Il numero dei ragazzi detenuti negli istituti penali minorili in Italia sta aumentando, in controtendenza con una decrescita costante negli anni. All’inizio del 2024 sono circa 500 i detenuti nelle carceri per minori, di cui 13 ragazze e 254 stranieri, una cifra che non si raggiungeva da dieci anni, eppure il numero dei reati è lo stesso del 2015. I nuovi ingressi sono stati 1.143 nel 2023 contro gli 835 del 2021. I ragazzi in misura cautelare erano 340 nel gennaio scorso contro i 243 dell’anno precedente.

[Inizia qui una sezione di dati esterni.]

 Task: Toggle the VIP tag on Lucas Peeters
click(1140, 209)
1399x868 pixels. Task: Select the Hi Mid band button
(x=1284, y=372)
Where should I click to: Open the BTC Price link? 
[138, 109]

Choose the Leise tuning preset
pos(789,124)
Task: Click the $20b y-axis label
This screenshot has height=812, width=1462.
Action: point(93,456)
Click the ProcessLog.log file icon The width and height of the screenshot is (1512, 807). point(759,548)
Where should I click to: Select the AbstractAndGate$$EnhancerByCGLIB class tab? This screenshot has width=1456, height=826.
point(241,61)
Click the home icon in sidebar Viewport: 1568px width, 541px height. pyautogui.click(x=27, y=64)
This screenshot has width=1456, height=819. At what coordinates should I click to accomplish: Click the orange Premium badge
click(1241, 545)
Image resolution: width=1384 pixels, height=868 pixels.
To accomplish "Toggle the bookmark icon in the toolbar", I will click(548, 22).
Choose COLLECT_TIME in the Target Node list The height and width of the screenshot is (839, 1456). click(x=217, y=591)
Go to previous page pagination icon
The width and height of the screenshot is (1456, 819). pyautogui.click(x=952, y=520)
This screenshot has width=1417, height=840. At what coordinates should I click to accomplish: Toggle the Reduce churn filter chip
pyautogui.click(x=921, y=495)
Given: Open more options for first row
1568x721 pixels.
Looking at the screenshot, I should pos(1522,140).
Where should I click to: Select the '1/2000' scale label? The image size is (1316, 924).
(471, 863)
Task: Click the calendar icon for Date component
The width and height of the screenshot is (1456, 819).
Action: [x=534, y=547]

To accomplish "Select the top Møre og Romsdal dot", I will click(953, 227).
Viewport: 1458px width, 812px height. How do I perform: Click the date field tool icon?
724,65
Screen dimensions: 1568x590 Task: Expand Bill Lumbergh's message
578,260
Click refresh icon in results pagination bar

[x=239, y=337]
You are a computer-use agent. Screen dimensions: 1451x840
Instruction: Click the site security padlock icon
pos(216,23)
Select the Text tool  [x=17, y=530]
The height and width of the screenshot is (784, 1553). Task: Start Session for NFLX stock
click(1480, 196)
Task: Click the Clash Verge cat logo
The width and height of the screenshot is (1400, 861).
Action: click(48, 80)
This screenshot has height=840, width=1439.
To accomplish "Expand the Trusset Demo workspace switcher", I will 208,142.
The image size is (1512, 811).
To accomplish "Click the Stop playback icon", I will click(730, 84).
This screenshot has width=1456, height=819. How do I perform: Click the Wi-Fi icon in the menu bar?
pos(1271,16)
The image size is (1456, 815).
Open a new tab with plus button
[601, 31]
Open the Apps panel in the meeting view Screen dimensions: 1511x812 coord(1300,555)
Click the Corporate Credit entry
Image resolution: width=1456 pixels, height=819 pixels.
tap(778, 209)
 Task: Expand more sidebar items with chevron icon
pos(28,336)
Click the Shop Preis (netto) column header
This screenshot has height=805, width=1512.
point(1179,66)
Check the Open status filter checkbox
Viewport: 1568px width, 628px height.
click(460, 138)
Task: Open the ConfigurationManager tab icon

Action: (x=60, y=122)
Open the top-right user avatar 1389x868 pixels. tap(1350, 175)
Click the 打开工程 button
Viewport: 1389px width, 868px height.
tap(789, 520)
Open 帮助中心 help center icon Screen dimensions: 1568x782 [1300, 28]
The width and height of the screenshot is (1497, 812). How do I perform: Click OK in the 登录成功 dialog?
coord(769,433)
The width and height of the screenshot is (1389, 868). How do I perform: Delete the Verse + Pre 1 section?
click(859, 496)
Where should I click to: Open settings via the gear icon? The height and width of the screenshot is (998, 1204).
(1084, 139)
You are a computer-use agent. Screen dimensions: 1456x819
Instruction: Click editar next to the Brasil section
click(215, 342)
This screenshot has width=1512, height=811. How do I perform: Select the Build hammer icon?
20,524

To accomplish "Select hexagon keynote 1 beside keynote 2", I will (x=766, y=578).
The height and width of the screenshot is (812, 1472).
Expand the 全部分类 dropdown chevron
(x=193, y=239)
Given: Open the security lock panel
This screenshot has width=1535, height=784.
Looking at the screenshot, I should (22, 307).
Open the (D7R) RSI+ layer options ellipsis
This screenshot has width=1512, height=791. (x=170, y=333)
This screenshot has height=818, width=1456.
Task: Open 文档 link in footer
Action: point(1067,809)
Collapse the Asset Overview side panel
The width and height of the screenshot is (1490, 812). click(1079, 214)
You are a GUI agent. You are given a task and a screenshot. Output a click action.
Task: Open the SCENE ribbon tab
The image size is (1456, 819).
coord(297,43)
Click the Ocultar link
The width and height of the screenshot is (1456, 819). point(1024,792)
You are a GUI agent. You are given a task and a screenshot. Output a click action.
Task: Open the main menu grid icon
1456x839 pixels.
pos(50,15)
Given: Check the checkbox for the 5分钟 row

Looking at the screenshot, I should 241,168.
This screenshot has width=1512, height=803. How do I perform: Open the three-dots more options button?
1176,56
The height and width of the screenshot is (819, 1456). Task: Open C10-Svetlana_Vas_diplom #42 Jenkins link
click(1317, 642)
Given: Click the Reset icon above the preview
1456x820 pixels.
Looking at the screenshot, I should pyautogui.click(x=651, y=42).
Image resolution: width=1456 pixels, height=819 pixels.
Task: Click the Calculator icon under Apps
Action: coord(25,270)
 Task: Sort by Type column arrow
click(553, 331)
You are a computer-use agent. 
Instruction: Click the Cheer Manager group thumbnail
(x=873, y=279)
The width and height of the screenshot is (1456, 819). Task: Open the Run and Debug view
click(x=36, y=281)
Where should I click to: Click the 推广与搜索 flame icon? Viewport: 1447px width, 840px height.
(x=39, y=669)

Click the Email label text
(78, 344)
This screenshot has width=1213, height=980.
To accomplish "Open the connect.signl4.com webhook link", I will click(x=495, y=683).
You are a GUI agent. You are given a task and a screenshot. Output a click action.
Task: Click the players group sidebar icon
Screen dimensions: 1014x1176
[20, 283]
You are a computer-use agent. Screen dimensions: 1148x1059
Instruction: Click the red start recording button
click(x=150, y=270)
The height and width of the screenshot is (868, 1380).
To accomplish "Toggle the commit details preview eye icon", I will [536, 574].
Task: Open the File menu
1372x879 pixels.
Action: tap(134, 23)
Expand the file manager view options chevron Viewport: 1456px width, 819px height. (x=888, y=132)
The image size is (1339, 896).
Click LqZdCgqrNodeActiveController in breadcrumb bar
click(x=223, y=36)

I dati emergono dal rapporto dell’Associazione Antigone sugli istituti penali minorili, presentato il 20 febbraio, a Roma, secondo cui l’impennata di nuovi ingressi «è segno evidente degli effetti del cosiddetto decreto Caivano». Approvato nel settembre scorso sul presupposto dell’urgenza dopo fatti violenti accaduti in Campania, il decreto mira a reprimere il fenomeno delle baby gang e l’abbandono scolastico, introducendo un inasprimento delle sanzioni nei casi di spaccio e l’arresto in flagranza. «Misure — dichiara il presidente di Antigone, Patrizio Gonnella, a «L’Osservatore Romano» — che stanno avendo e continueranno ad avere effetti distruttivi sul sistema della giustizia minorile, sia in termini di aumento del ricorso alla detenzione che di qualità dei percorsi di recupero per il giovane autore di delitto». «Si rischia — aggiunge Gonnella — di mettere in discussione una bella storia italiana di deistituzionalizzazione dei ragazzi e delle ragazze. Un sistema, quello della giustizia minorile, considerato un modello a livello europeo».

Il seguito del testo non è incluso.